Everyone's heard President Barack Obama proclaim, "I'm not the president of black America. I'm the president of the United States of America." Everyone also understands that his historic role isn't quite that simple.
The New York Times' Jodi Cantor, in a piece this weekend, unpacked the way some see him balancing his belief in universal politics not based on race with an "embrace of black life and its challenges," and attempting to change stereotypes while doing so: Â Â
Vigilant about not creating racial flash points, the president is private and wary on the subject, and his aides carefully orchestrate White House appearances by black luminaries and displays of black culture. Those close to Mr. Obama say he grows irritated at being misunderstood — not just by opponents who insinuate that he caters to African-Americans, but also by black lawmakers and intellectuals who fault him for not making his presidency an all-out assault on racial disparity.
"Tragically, it seems the president feels boxed in by his blackness," the radio and television host Tavis Smiley wrote in an e-mail. "It has, at times, been painful to watch this particular president's calibrated, cautious and sometimes callous treatment of his most loyal constituency," he continued, adding that "African-Americans will have lost ground in the Obama era."
Such criticism leaves the president feeling resentful and betrayed, aides said, by those he believes should be his allies.

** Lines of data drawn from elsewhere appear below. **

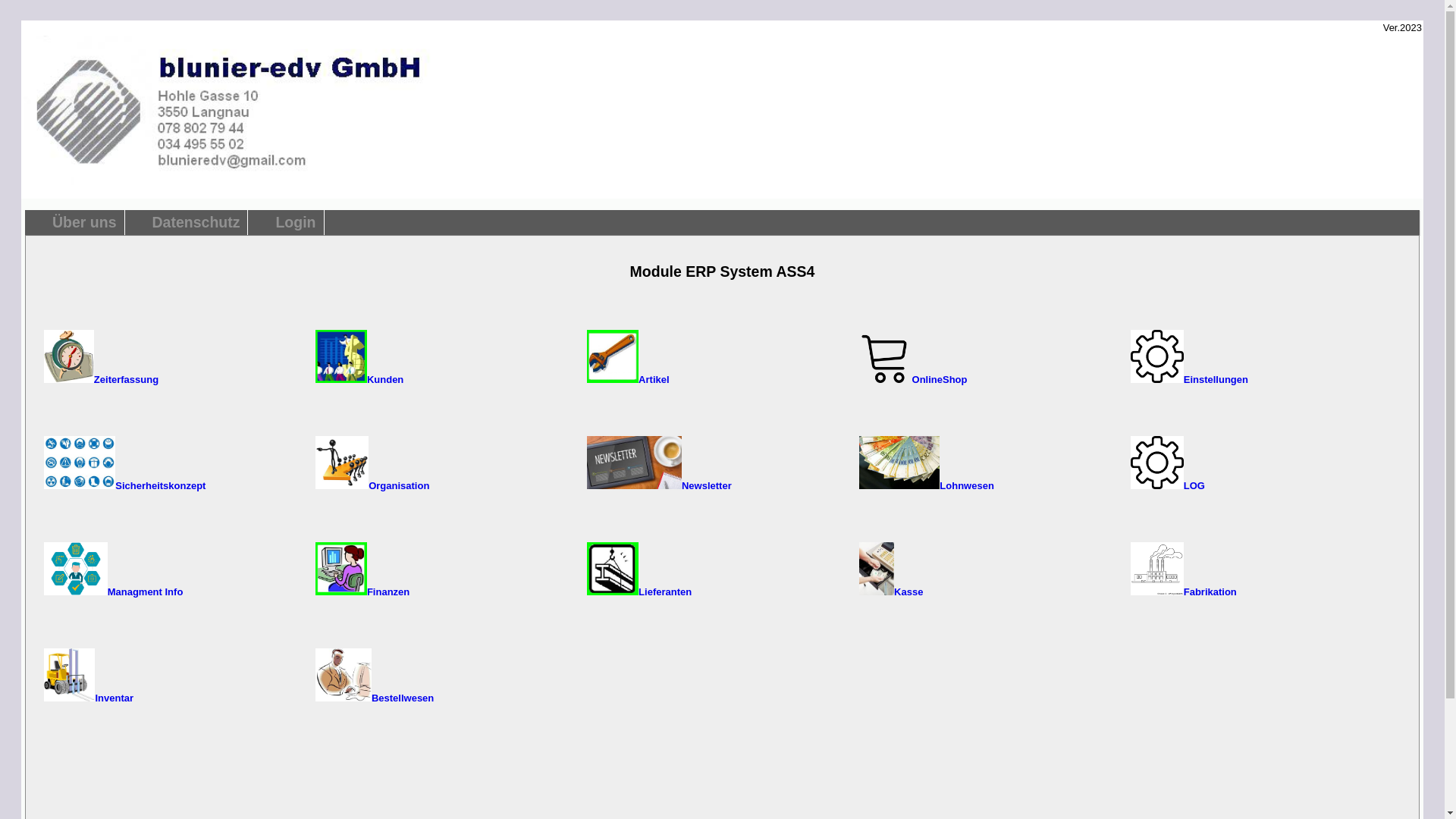
Artikel Element type: text (627, 379)
Sicherheitskonzept Element type: text (124, 485)
Zeiterfassung Element type: text (100, 379)
Einstellungen Element type: text (1189, 379)
Lieferanten Element type: text (638, 591)
LOG Element type: text (1167, 485)
Managment Info Element type: text (112, 591)
Fabrikation Element type: text (1183, 591)
Newsletter Element type: text (658, 485)
OnlineShop Element type: text (913, 379)
Kasse Element type: text (891, 591)
Lohnwesen Element type: text (926, 485)
Datenschutz Element type: text (195, 222)
Finanzen Element type: text (362, 591)
Organisation Element type: text (372, 485)
Login Element type: text (295, 222)
Inventar Element type: text (88, 697)
Bestellwesen Element type: text (374, 697)
Kunden Element type: text (359, 379)
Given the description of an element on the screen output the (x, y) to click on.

The accusations are "an assault on his being," said David Axelrod, his chief strategist — not to mention a discomfiting twist in a re-election fight in which the turnout of black voters, who express overwhelming loyalty to the president but also some disappointment, could sway the result.
But like an actor originating a role on Broadway, Mr. Obama has been performing a part that no one else has ever played, and close observers say they can see him becoming as assured on race in public as he is in private conversation. In 2009, the new president's statement on the arrest of a black Harvard professor by a white police officer set off days of negative headlines; in 2012, he gave a commanding but tender lament over the killing of a black teenager, Trayvon Martin, by a white man.